Start of Source extract
Data journalism for health care reporters
By Robin Berghaus/AHCJ-Texas Health Journalism Fellow
Health data is often stored in private servers, requiring journalists to become sleuths to acquire it. MaryJo Webster wants people know how to overcome access barriers and — when journalists do get their hands on data — how to sort and interpret it.
The Minnesota Star Tribune data editor led a hands-on workshop at HJ26, so journalists with varied expertise could dive in. (She also provided links to data sets, tip sheets and resources for accessing missing federal data.)
During the workshop, Webster educated journalists about how to develop a data mindset. Below are her top tips.
How to begin:
- Write down all your questions to guide you toward what you need to know.
- Find data with the most details, ideally at the person level, so you can ask questions, for example: Who is getting sick? and What is being done?
- Before analyzing the data, contact the person who provided it. You need to know what it includes and what’s missing.
Know data’s limitations:
- Data is good at answering: Who? What? When? and Where? — not Why? For example, if Medicaid enrollment numbers dropped, you must investigate why. Are people dying? Or are people being removed from the rolls?
- Small groups could be excluded. LGBTQ community data, for example, may not be tracked.
Explore data analysis resources:
- How to sort and filter data, apply formulas and functions, and create pivot tables — these demos for Google Sheets and more are available as free video tutorials on Webster’s Data Journalism Academy. Webster also created Data Mindset for Editors, a free course for editors to conceptualize and oversee the work data journalists do.
What if data isn’t tracked? Find and collect it:
- Start with a random sample that’s not massive. Webster pointed to the series “Denied Justice” that she produced with Star Tribune reporters who sought to identify the percentage of sexual assault cases that do not end in conviction.
Because that data wasn’t tracked, they began by analyzing a random sample of all sexual assault cases reported to police across the 20 largest agencies in Minnesota. They read the investigative case files, tracked them through the court system, and built a database, which showed that only 8% of those cases resulted in a conviction.
- No data? That’s a data story, too. As federal agencies began deleting data from government websites following President Trump’s orders, a group of government employees salvaged some data. Journalists can point to historical data to describe what the picture was in the past, and why it’s problematic that certain data is no longer tracked.
Webster concluded the workshop by encouraging journalists to dig in.
“Everyone always asks me, ‘Where should I go to get data?’ There is no one place,” she said. “Think of the internet as a clue that data exists. It’s about doing homework and putting a news reporter hat on and asking questions.”
Robin Berghaus is a freelance writer and producer based in Austin, Texas.
End of Source extract
What to work on
[1] Reproduce, word for word, the passage of the health data journalism article that opens with "What if data" and closes with "in a conviction.".
[2] In the health data journalism article, what share of the sampled sexual assault cases ended in a conviction?
Start of Provided material
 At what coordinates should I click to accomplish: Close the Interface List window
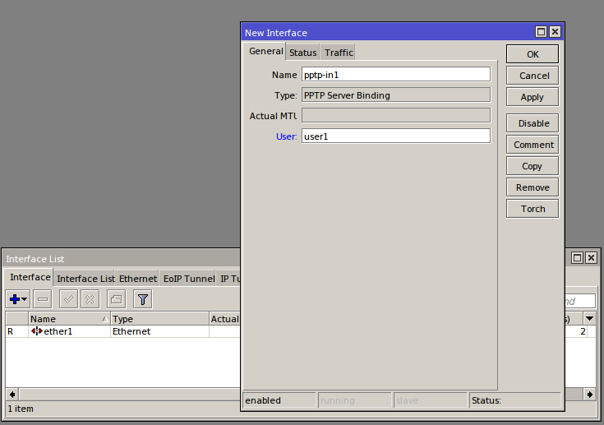coord(592,258)
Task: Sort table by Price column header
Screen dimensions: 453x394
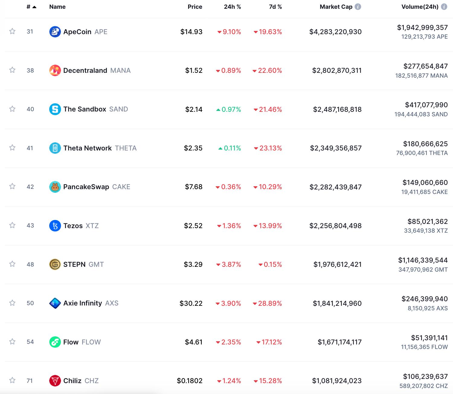Action: click(x=195, y=7)
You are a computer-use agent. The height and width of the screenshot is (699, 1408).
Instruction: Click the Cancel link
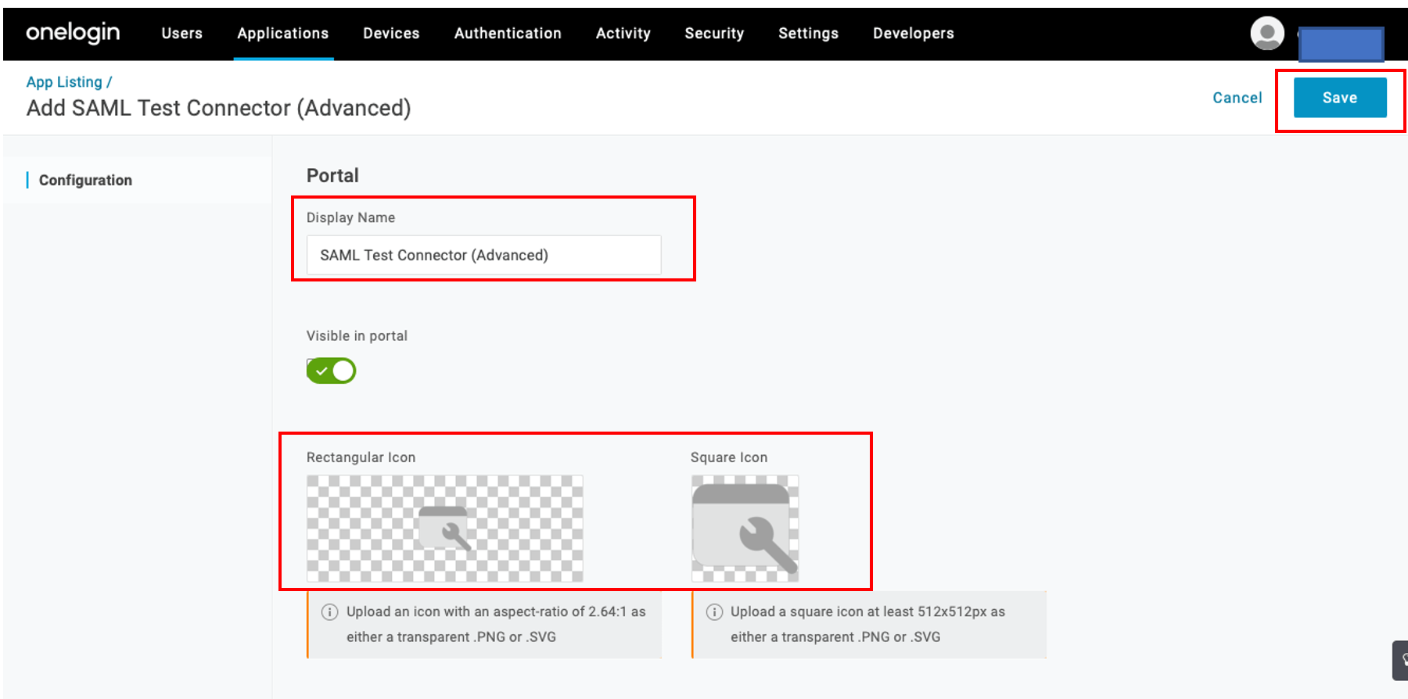coord(1237,98)
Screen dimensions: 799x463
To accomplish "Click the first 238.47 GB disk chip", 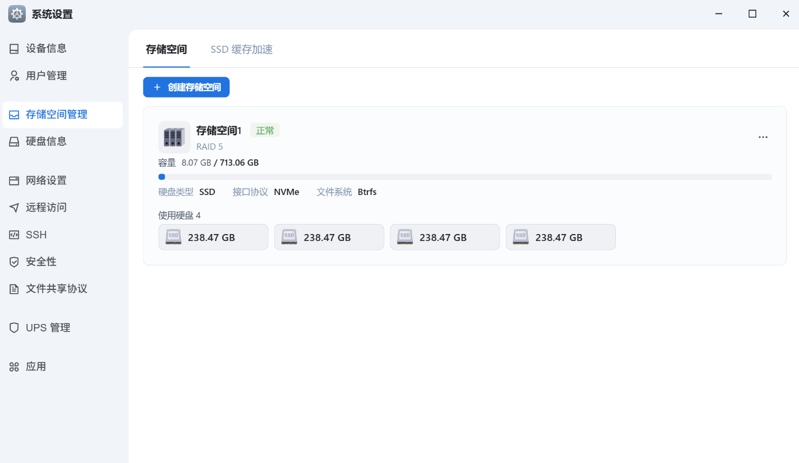I will tap(213, 237).
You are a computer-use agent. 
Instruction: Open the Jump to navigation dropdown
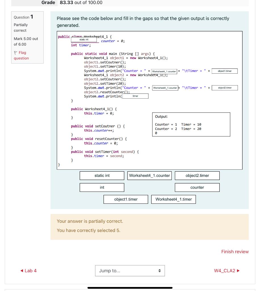(130, 271)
End of Provided material
Answers below
[1]
What if data isn’t tracked? Find and collect it:
- Start with a random sample that’s not massive. Webster pointed to the series “Denied Justice” that she produced with Star Tribune reporters who sought to identify the percentage of sexual assault cases that do not end in conviction.
Because that data wasn’t tracked, they began by analyzing a random sample of all sexual assault cases reported to police across the 20 largest agencies in Minnesota. They read the investigative case files, tracked them through the court system, and built a database, which showed that only 8% of those cases resulted in a conviction.

[2] Only 8% of those cases resulted in a conviction.